I would greatly appreciate your advice regarding raising a multilingual son in the following language environment:
I would like my son to speak English, Hungarian, German and Spanish. We live in the US, my husband is American and only speaks English. I am Hungarian and speak Hungarian, English and German at “mother tongue” level, and am conversational in Spanish and French.
My son is two and a half years old. He has been exposed to English and Hungarian from the day he was born. I am a full-time mom and speak mostly Hungarian with him, but when we are outside of the house (at preschool, playdates, grocery store) I speak English with him. Sometimes I speak English with him for a while at home, without noticing it. And when it comes to important parenting moments, I always switch to English.
I am attending several parenting classes, and am learning how to be a parent in English, and therefore it is difficult for me to convey important parenting messages to him in Hungarian. Also, when it’s the three of us at home: husband, son and I, or we are together outside of the house, I always speak English to my son because I don’t want my husband to feel left out.
We have two nannies, one: 2 days a week for 4 hours each (8 hours per week) and is American/English speaking. The other: 4-5 days a week for 5 hours per day (20 hours per week) and is Hungarian, speaks Hungarian with my son exclusively. My parents live in Germany, and speak to my son in Hungarian, about once a week via Skype.
This month he starts preschool, and the program includes Spanish lessons, so he will be exposed to a third language. When he was 20 months old, he had 20 words in English and five in Hungarian. At 28 months, he speaks three-word sentences in English and two-word sentences in Hungarian, and he knows and speaks nearly every word in both languages, so his language skills are roughly equal in both languages. For some words, he seems to have a preference in one language. For example, ‘red’ he always uses the English word, even if we had a whole conversation in Hungarian prior to that. For the word ‘uncle’ he always uses the Hungarian word.
1) Do you agree with our language practices as established or would you recommend some changes?
2) I would like to introduce German when appropriate. Can I do it now or is it better to wait a year or even longer?
3) Since I am the only one who speaks German in the family (my parents and sisters speak it too, but they only visit once or twice a year) – should I switch to German at some point, while we are keeping the Hungarian nanny 20-25 hours per week?
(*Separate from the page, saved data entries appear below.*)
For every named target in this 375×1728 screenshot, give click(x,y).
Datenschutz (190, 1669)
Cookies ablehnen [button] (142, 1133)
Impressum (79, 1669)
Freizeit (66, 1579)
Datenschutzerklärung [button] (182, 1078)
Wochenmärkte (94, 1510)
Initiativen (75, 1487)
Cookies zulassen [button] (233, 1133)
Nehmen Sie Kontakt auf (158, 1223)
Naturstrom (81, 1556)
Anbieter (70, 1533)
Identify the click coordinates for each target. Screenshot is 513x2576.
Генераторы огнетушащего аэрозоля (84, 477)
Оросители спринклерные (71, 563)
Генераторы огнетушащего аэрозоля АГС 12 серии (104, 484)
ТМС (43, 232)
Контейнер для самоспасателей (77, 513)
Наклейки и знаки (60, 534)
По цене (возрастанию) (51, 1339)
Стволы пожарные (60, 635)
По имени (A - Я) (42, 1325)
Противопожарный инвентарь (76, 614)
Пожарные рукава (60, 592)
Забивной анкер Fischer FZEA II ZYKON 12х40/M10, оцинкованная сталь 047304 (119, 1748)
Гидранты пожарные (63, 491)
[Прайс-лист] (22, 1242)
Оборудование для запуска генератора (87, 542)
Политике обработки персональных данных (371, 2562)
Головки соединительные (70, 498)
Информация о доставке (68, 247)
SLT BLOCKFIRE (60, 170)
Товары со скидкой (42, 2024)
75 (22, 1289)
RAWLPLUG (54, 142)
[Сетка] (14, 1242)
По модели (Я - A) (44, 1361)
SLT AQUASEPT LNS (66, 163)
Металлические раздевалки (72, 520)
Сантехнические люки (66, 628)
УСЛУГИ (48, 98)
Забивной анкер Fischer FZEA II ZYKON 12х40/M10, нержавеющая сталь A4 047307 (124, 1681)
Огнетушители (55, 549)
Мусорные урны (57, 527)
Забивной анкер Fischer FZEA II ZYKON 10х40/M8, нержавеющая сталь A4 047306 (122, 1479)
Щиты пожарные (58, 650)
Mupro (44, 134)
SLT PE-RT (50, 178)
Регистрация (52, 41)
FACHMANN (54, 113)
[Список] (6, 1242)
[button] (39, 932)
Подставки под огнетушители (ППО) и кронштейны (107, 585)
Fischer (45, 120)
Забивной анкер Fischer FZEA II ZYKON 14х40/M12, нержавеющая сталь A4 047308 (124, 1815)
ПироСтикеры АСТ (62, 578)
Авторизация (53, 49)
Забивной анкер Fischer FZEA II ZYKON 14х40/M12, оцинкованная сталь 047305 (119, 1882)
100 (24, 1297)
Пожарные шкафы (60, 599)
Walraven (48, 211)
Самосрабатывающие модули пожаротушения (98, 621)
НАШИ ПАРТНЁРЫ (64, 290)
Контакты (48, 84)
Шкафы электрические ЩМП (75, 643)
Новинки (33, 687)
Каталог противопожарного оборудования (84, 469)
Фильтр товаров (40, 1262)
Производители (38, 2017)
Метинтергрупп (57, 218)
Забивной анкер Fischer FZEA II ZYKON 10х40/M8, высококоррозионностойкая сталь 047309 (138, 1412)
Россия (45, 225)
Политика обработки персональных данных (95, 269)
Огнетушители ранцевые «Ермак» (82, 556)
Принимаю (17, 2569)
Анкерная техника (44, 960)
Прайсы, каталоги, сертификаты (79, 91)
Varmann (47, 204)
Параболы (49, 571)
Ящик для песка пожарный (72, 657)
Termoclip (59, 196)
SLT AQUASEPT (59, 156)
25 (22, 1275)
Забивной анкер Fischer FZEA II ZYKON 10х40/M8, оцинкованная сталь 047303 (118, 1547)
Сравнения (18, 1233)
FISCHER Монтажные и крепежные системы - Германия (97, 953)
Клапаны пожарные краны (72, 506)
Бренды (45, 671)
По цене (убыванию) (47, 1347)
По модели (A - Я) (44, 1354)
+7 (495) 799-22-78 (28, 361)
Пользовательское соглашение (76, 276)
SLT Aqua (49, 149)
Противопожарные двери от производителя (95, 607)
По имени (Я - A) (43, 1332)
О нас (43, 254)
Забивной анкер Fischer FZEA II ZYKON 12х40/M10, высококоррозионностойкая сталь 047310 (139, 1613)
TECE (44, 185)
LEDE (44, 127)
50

Or should I keep speaking Hungarian, and hire a German nanny for 10-15 hours a week?
4) Also, if one of you is available for a conversation via Skype, I would appreciate it and would be delighted to compensate you for your time.
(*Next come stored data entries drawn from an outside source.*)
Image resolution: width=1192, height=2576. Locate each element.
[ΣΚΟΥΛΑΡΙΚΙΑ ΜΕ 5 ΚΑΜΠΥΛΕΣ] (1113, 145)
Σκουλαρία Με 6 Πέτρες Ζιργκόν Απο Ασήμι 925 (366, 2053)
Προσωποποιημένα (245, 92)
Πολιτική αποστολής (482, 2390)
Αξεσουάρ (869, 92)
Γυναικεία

Many thanks and warm wishes!
Thank you for your message and for the detailed description of your family’s language situation. I already had the pleasure of connecting with you though a video call and I am delighted to have learnt to know you and your husband!
Your son is lucky to be growing up in such a language-rich environment and having parents who support him learning several languages. His two first languages, English and Hungarian, are developing well, so you have done a great job at arranging appropriate exposure to them.
I can understand your struggle between speaking Hungarian and English, especially since your husband cannot communicate in Hungarian. Having a Hungarian-speaking nanny has no doubt been crucial to your son picking up the language so well.
With regards to you feeling that you want to avoid that your husband feels left out if you were to speak Hungarian with your son when you are all together – this is something you should discuss with your husband. I know of many couples where the minority language parent avoids speaking his or her language of this very reason – and the majority language parent would wish that their partner spoke more of the minority language so they could pick up some of it, too. The problem is that the parents have never discussed this! As I know your husband has a positive attitude to multilingualism and does already know a little of several languages, he may well be perfectly fine with more Hungarian in the home.
I am emphasising your use of Hungarian with your son, as there will come a point when you won’t need a nanny anymore, because your son will attend school full time. At this point, his Hungarian exposure would drastically decrease. Getting used to speaking mostly Hungarian with your son now, will make it easier for when you will be the main source of Hungarian exposure for him.
I wouldn’t worry about your son mixing languages and preferring to use one language over the other for a specific phrase. This is normal bilingual child behaviour and he will by time learn which word to use in which language.
With regards to your questions:
1) At this moment, your setup is ideal for passing on Hungarian and English to your son.
2) You can introduce a little German through play, songs and rhymes, but at this point I would not yet start speaking German with him. He will already be learning a third language, Spanish, when he goes to school, and you might want to support him with this. We will discuss your priorities in more detail during our call.
3) The fourth language – in your case German – will require some additional effort from you. I understand that Hungarian is higher on the priority order than German, so I would not recommend that you switch to German at this point. If you manage to stick to Hungarian, then hiring a German-speaking nanny would be a natural way of introducing the language. You would then need to think about how to continue the German-exposure once the nanny is no longer needed. We will talk about the details of this during our next calls.
4) Thank you for asking. We have already had our first call and once I receive your completed questionnaire, I can put together a Family Language Plan for you with recommendations and next steps. After that we will have at least one follow-up call and further calls as and when you feel necessary. Looking forward to catching up!
Wishing you a successful multilingual family journey, speak to you soon!